1) A real man gets the job done: In times gone by a real man had to know how to do everything from building a house, to fixing a car, to making a fire in the woods. Today, in our modern, civilized, capitalistic society, you can pick up the phone and have someone else do all those things for you. But you still have to know whom to call, you still have to pick up the phone, and you still have to know what you're trying to do in the first place. In other words, it's easier than ever for a man to handle his business, but the world is still full of guys who could screw up a two-car parade. That's not to say that a real man never fails, makes mistakes, or lets things fall through the cracks. That happens to EVERYBODY at some point or another. But if a man tells you something will get done, he figures out a way to make it happen. You don't have to remind him 34 times to do his work, baby him through the "tough parts," or frantically do his assignment for him at the last minute because he "forgot" or was too distracted by a South Park marathon to keep his promise. When a real man tells you, "I'll take care it," you can take that to the bank.
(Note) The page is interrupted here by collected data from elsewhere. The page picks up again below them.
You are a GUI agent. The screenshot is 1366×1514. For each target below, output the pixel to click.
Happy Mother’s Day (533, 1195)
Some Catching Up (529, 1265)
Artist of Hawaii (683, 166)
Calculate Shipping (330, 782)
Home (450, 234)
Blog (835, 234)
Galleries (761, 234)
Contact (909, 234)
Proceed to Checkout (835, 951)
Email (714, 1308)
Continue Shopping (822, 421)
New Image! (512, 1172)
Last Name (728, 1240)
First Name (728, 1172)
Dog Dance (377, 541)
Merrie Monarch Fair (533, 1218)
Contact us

2) A real man is a leader who can make decisions: A lot of women won't admit this, but most of them absolutely hate being the one who makes the decisions in a relationship. It's not that they don't want to have input into what happens or have their opinion considered, but they feel like it's part of the man's job to make the final call and bear the consequences.
They're right about that.
That doesn't mean a man always has to be in charge, but you can't be a sheep who's incapable of making decisions and a man at the same time. What would you think of John Wayne's character in True Grit if he'd hemmed and hawed for 10 minutes because he couldn't figure out which saloon to go into? You think Patton's wife had to make all the choices for the two of them because he was afraid to do it himself? Ideally, a man will make the right decision. Sometimes he'll make the wrong decision, but the worst thing he can do is make no decision at all.
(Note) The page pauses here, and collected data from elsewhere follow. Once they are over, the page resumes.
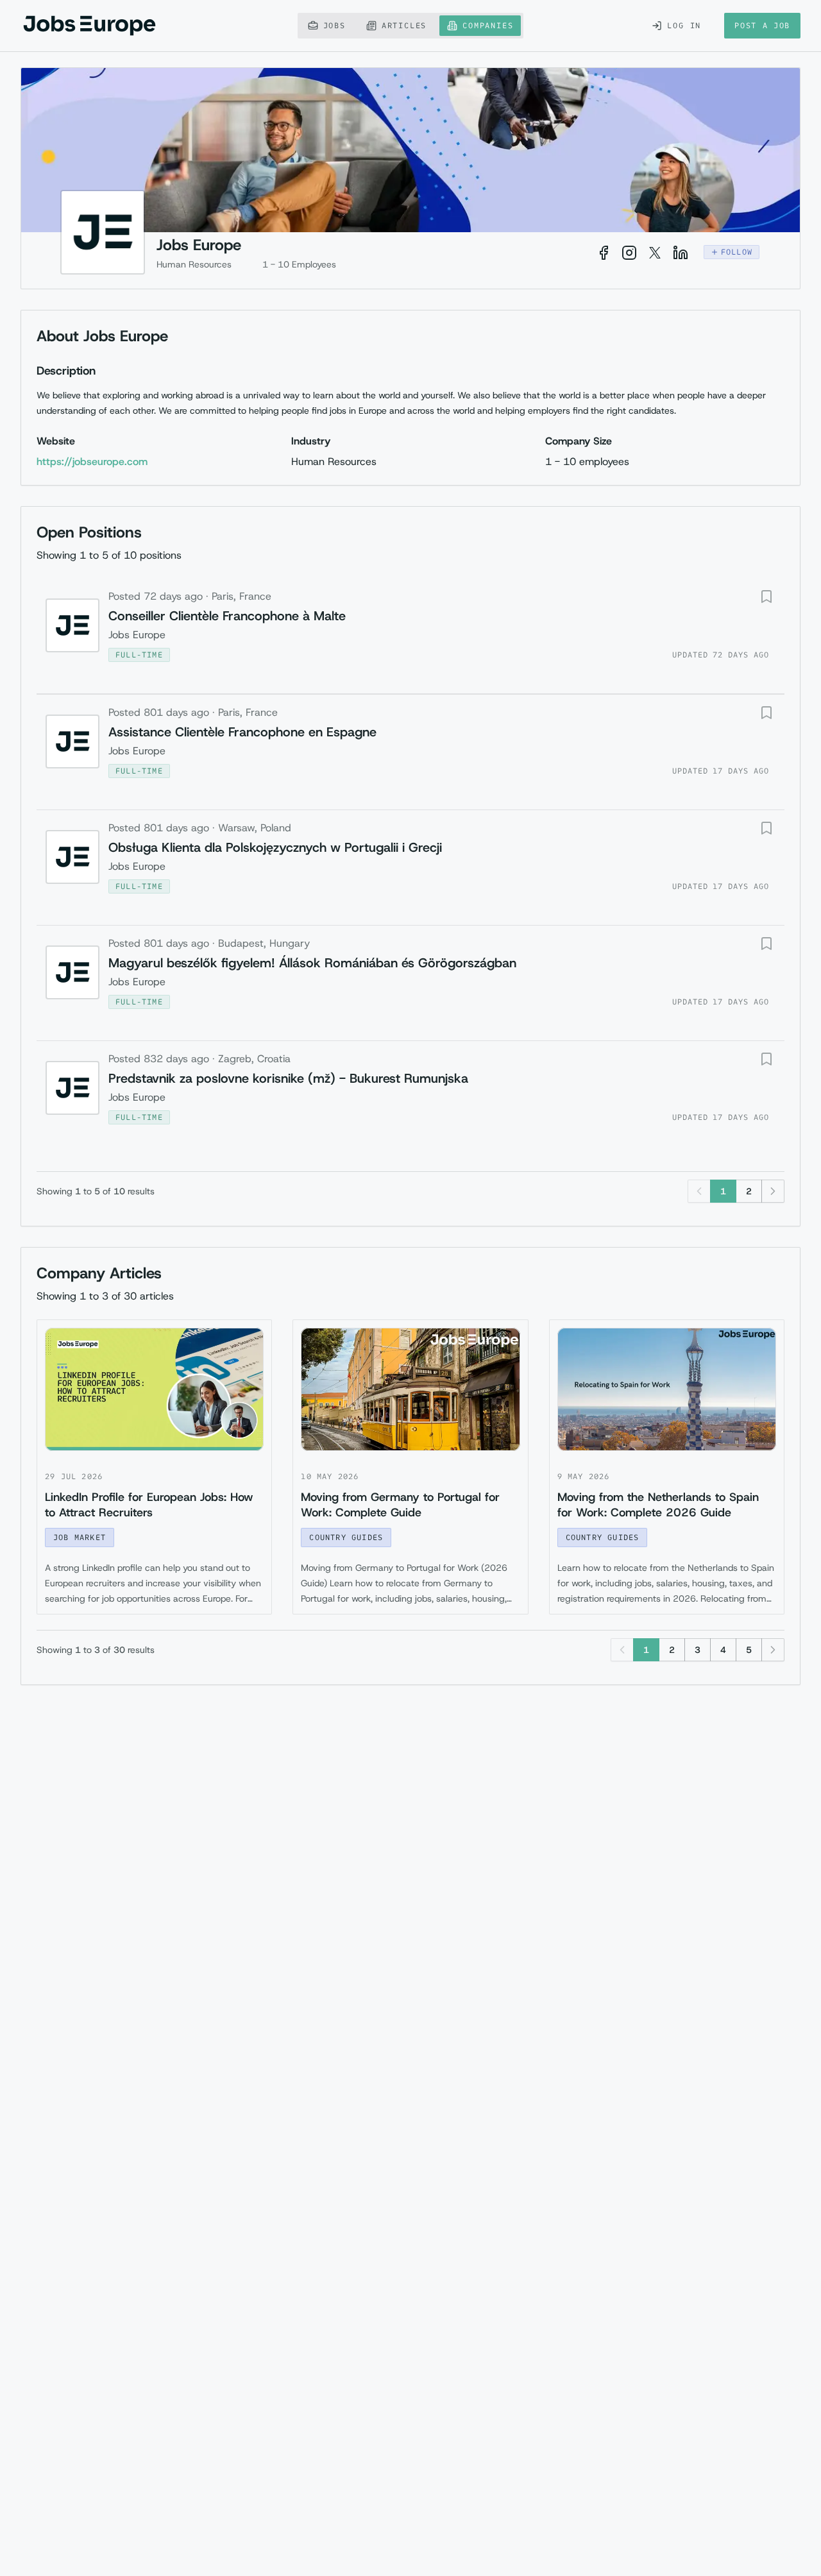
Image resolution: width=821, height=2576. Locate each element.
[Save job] (766, 596)
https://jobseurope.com (92, 461)
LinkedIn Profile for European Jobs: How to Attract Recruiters (149, 1504)
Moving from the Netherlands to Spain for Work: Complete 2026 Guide (658, 1504)
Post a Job (762, 25)
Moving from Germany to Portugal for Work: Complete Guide (400, 1504)
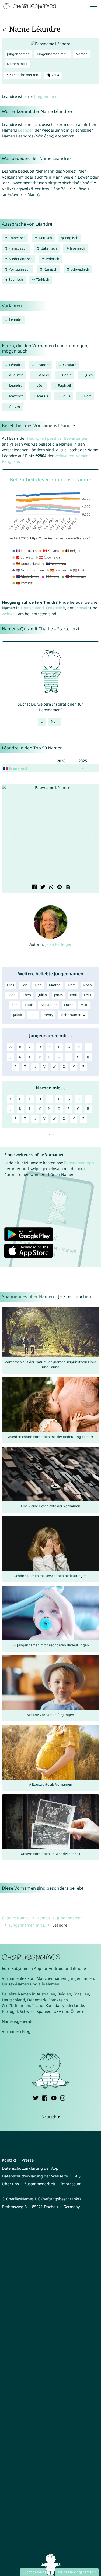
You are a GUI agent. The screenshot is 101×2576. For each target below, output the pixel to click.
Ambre (14, 406)
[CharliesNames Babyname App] (30, 6)
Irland (37, 2005)
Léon (40, 385)
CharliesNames (15, 1917)
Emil (73, 995)
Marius (42, 396)
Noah (87, 985)
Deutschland (32, 607)
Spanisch (15, 279)
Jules (89, 375)
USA (57, 2011)
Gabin (67, 375)
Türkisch (42, 279)
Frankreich (58, 1999)
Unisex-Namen (15, 1984)
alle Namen (49, 1984)
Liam (88, 396)
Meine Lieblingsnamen (76, 2572)
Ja (41, 721)
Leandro (16, 385)
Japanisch (77, 248)
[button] (9, 834)
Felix (87, 995)
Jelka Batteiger (58, 944)
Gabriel (43, 375)
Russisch (50, 269)
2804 (55, 75)
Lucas (68, 1005)
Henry (48, 1014)
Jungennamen (18, 54)
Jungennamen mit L (52, 54)
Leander (25, 130)
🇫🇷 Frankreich (16, 768)
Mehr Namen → (73, 1014)
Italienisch (48, 248)
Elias (10, 985)
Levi (24, 985)
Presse (28, 2160)
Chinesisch (17, 238)
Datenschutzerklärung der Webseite (35, 2176)
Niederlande (72, 2005)
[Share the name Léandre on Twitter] (42, 887)
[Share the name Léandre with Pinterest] (58, 887)
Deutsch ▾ (50, 2116)
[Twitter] (36, 2097)
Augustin (16, 375)
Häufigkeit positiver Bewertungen (58, 438)
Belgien (64, 1993)
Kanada (52, 2005)
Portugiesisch (19, 269)
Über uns (10, 2183)
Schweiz (82, 607)
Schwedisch (79, 269)
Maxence (16, 396)
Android (56, 1968)
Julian (42, 995)
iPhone (79, 1968)
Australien (46, 1993)
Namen (82, 54)
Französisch (17, 248)
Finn (38, 985)
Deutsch (45, 238)
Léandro (16, 365)
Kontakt (9, 2160)
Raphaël (64, 385)
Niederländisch (20, 259)
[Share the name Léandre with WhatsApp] (50, 887)
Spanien (44, 2011)
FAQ (77, 2176)
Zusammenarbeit (39, 2183)
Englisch (71, 238)
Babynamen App (79, 1162)
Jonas (58, 995)
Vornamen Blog (16, 2031)
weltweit (9, 613)
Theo (27, 995)
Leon (12, 995)
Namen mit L (17, 64)
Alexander (49, 1005)
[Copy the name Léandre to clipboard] (67, 887)
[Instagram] (63, 2097)
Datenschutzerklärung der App (30, 2168)
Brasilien (81, 1993)
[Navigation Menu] (94, 6)
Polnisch (52, 259)
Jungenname (45, 96)
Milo (84, 1005)
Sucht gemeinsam (37, 2572)
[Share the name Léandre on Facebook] (33, 887)
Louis (65, 396)
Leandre (15, 319)
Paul (32, 1014)
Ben (14, 1005)
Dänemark (36, 1999)
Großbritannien (16, 2005)
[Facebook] (44, 2097)
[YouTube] (54, 2097)
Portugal (10, 2011)
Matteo (55, 985)
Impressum (71, 2183)
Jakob (17, 1014)
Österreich (55, 607)
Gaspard (69, 365)
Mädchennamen (51, 1978)
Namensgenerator (18, 2021)
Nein (54, 721)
3) A real man produces: There was a time when a man was expected to produce enough to take care of himself, his wife, and his kids. In a world with daycare, where most women have careers, that's no longer the standard, although most men at least hold it up as an ideal they'd like to reach. Today, men are expected to at least take care of themselves and contribute to the upkeep of their children. There's nothing manly about freeloading off your parents or your fellow citizens because you don't want to work. It's also ultimately self-defeating. How many lazy "men" have you seen who are eaten up with resentment because men who took risks and worked harder than they did reaped rewards no one ever received for watching other people living out their dreams on TV all day long?
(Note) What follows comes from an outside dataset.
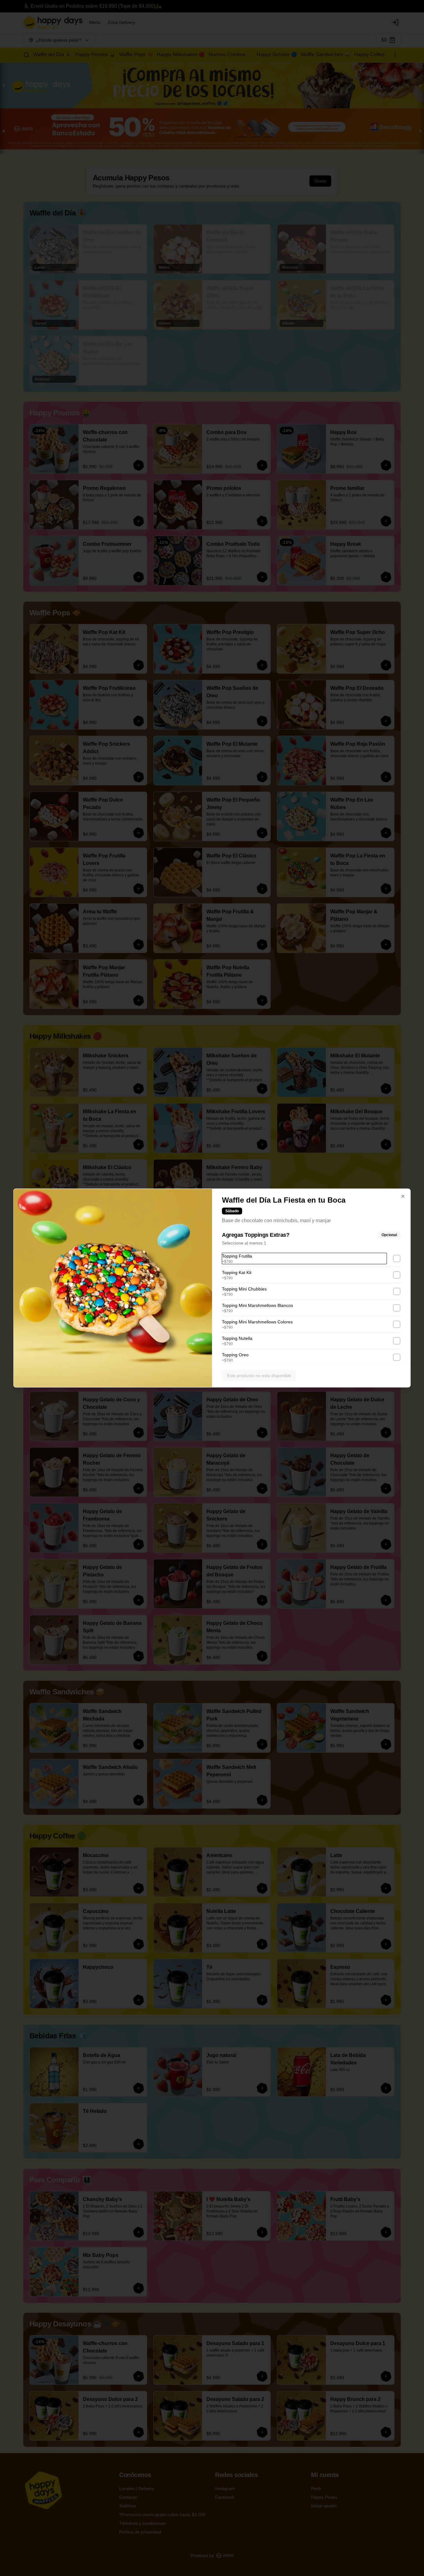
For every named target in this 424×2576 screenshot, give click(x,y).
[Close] (402, 1196)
4) A real man takes responsibility: A real man takes responsibility for himself, his wife or girlfriend, and his kids. His word is his bond. He believes it's important to fix his mistakes and make sure that no burden that should be his is passed on to anyone else. Once a man accepts something or someone as his responsibility, he will go to hell and back if he has to in order to make things right. That's why you could do business on a handshake with a real man because he doesn't shy away from expense, hard work, or difficulty to deliver on his promises. It's just as Charles Bronson said in the Magnificent Seven.
You think I am brave because I carry a gun; well, your fathers are much braver because they carry responsibility, for you, your brothers, your sisters, and your mothers. And this responsibility is like a big rock that weighs a ton. It bends and it twists them until finally it buries them under the ground. And there’s nobody says they have to do this. They do it because they love you, and because they want to.
Like Atlas, real men are willing to take the world on their shoulders to fulfill their responsibilities, but unlike the famous titan from Greek mythology, they do it willingly.
5) A real man is willing to fight: Don't get me wrong: We're not talking about being threatening, abusive, or regularly getting into fistfights. That's not being manly, that's making an ass of yourself. We're also not talking about being Chuck Norris with your fists or talking smack like Genghis Khan. What we are talking about is a masculine attitude. Real men prefer to avoid trouble, but if they have no other choice, they'll do what they have to do verbally or, if necessary, physically to defend themselves or people in their care. That's the kind of man a woman feels safe with and another man wants around when the excrement makes contact with the air current distribution machine.